The Department of Labor (DOL), Treasury Department and Department of Health and Human Services (HHS) recently proposed a new rule designed to expand the use of health reimbursement arrangements (HRAs), partially by permitting HRAs to be integrated with individual health insurance coverage.
By their terms, HRAs and qualified small employer HRAs (QSEHRAs) cannot generally satisfy the Affordable Care Act (ACA) requirements. Because of this, the agencies have found that HRAs cannot be used to reimburse employees for the cost of individual health insurance premiums in the past.
Under the new rules, employers would be allowed to provide HRAs to employees that could be used to reimburse those employees for individual health insurance purchased through the health insurance marketplaces if certain specific criteria are satisfied. In summary, the employer would be required to verify that the employee and his or her dependents were covered by comprehensive individual health insurance, and the employer sponsoring the HRA would not be permitted to provide employees with an option between an HRA and traditional group health insurance. The HRA would have to be offered on the same terms of all employees in the same class, and an “opt out” option would be required.
We asked Professors Robert Bloink and William Byrnes, who are affiliated with ALM’s Tax Facts, and hold opposing political viewpoints, to share their opinions on the new proposed regulations and their potential impact on the health insurance marketplaces.
Below is a summary of the debate that ensued between the two professors:
Byrnes: Expanding access to HRAs is a great idea, the new rules would provide much-needed flexibility for business owners of all sizes to create an employer-sponsored health insurance package that best suits the needs of the particular business and its employees.
Bloink: These regulations are a red herring–they don’t go nearly far enough to ensure access to affordable health insurance for all Americans. For starters, they encourage business owners to direct employees to the individual insurance marketplaces instead of providing comprehensive group health coverage—which would be fine, if anything was being done to stabilize costs in the individual health insurance marketplaces themselves.
Byrnes: Not all small business owners can afford to offer comprehensive group health coverage to all of their employees. The new regulations give these business owners an alternative solution to help employees pay for the cost of individual coverage through the marketplaces—this option is better than no option.
Bloink: Expanding health insurance options for smaller business owners is a positive step, yes, but employees of these businesses deserve to have more than just choices, they deserve to have good choices. We need to work on providing these workers with health insurance that doesn’t come with unmanageable cost-sharing requirements and sky-high deductibles, which means that we also need to eliminate short-term health insurance options that steer young and healthy employees away from the individual market, driving up the insurance prices for those who need comprehensive coverage purchased this way.
Byrnes: But the new HRA regs would actually steer MORE people into the individual marketplace, meaning more people from all age groups and at all health levels. This should be viewed as a positive step toward making sure that the individual markets are stable and coverage options are fairly priced.

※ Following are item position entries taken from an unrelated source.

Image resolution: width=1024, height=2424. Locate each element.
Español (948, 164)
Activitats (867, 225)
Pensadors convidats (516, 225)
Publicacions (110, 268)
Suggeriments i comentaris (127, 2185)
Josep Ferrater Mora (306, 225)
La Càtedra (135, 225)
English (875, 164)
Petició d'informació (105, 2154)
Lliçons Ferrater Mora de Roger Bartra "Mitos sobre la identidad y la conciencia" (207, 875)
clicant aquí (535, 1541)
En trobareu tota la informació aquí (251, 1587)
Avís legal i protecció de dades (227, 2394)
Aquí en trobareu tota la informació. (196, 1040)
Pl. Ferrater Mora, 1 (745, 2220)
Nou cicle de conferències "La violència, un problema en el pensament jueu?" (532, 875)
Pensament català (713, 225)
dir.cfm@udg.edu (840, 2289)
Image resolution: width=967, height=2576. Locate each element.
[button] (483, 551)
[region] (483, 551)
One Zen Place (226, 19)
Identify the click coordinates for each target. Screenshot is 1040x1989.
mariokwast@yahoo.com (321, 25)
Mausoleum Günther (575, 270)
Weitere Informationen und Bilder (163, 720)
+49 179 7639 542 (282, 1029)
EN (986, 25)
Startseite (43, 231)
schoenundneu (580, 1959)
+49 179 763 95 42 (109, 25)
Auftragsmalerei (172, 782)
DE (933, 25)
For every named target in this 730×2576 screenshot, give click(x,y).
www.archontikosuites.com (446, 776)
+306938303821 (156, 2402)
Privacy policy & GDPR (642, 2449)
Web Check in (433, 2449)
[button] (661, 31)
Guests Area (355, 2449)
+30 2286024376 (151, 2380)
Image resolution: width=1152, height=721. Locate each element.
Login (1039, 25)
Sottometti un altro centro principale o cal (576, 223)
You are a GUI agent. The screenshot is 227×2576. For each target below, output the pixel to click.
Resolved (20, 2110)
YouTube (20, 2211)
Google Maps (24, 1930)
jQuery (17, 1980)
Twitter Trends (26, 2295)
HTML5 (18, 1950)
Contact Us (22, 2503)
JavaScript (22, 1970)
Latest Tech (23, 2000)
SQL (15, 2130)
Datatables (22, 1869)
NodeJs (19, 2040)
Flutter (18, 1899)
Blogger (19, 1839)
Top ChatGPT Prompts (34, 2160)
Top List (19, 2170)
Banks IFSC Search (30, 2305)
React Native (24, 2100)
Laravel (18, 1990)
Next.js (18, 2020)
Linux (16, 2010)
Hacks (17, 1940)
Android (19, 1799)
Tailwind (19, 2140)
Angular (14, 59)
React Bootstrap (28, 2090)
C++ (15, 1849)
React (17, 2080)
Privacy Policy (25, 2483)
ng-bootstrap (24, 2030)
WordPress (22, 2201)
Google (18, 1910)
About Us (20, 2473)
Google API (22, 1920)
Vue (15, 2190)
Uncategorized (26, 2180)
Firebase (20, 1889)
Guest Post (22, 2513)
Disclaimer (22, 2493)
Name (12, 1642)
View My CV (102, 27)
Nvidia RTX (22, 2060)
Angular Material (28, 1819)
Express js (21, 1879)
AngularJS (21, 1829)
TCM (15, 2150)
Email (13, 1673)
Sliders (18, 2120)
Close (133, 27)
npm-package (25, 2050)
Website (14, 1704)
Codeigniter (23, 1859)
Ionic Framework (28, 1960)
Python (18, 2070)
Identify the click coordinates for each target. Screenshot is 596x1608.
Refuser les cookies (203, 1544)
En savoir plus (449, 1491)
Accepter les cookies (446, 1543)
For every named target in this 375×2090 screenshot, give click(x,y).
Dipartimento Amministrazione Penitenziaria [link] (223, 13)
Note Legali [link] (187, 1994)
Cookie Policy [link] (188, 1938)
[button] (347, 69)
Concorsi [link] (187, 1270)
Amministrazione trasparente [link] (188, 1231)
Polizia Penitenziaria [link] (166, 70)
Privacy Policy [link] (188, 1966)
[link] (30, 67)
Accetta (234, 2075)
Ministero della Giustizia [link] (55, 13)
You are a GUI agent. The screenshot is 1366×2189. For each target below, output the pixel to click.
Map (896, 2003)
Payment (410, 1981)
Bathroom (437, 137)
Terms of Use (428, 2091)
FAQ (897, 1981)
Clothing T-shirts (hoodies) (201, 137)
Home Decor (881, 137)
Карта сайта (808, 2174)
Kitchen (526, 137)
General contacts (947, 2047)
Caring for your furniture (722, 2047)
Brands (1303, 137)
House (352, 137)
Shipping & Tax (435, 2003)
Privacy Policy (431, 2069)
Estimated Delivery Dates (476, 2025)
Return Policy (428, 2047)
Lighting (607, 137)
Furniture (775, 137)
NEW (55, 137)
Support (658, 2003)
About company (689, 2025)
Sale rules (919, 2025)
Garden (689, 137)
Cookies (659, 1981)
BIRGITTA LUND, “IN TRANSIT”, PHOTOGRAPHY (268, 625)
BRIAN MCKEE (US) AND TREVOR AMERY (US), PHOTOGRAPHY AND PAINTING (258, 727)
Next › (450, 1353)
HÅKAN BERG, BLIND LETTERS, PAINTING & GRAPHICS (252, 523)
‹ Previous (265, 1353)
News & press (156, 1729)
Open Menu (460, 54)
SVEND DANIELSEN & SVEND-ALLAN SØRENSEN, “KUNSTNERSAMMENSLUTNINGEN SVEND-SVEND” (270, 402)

Bloink: It’s not reasonable to say that this HRA expansion will help stabilize the insurance markets when you couple these regulations with the fact that the individual mandate will be gone in just over a month. Especially when you look to the complexity of the regulations themselves. I think that many small business owners might even be deterred from offering an integrated HRA-individual insurance program when they look to the rules’ requirements and consider the penalties to which they could be exposed if they don’t get it right.
Byrnes: Now we’re back to the individual mandate argument. The bottom line for me is that Americans deserve to have a choice in determining the type of health coverage that best serves their individual needs. The marketplace allows for this kind of choice. The regulations also make sure that employers that offer integrated HRAs verify that employees are actually purchasing health coverage—limited benefit policies are not enough under the rule, so these people actually will be purchasing comprehensive coverage with the HRA funds.
Bloink: I’m not actually saying that the regulations are all bad, I’m saying that they’re not enough. They’re another distraction tactic that’s taking our attention away from the real issues that need to be addressed in order for an HRA expansion like this to provide any real value for these employees.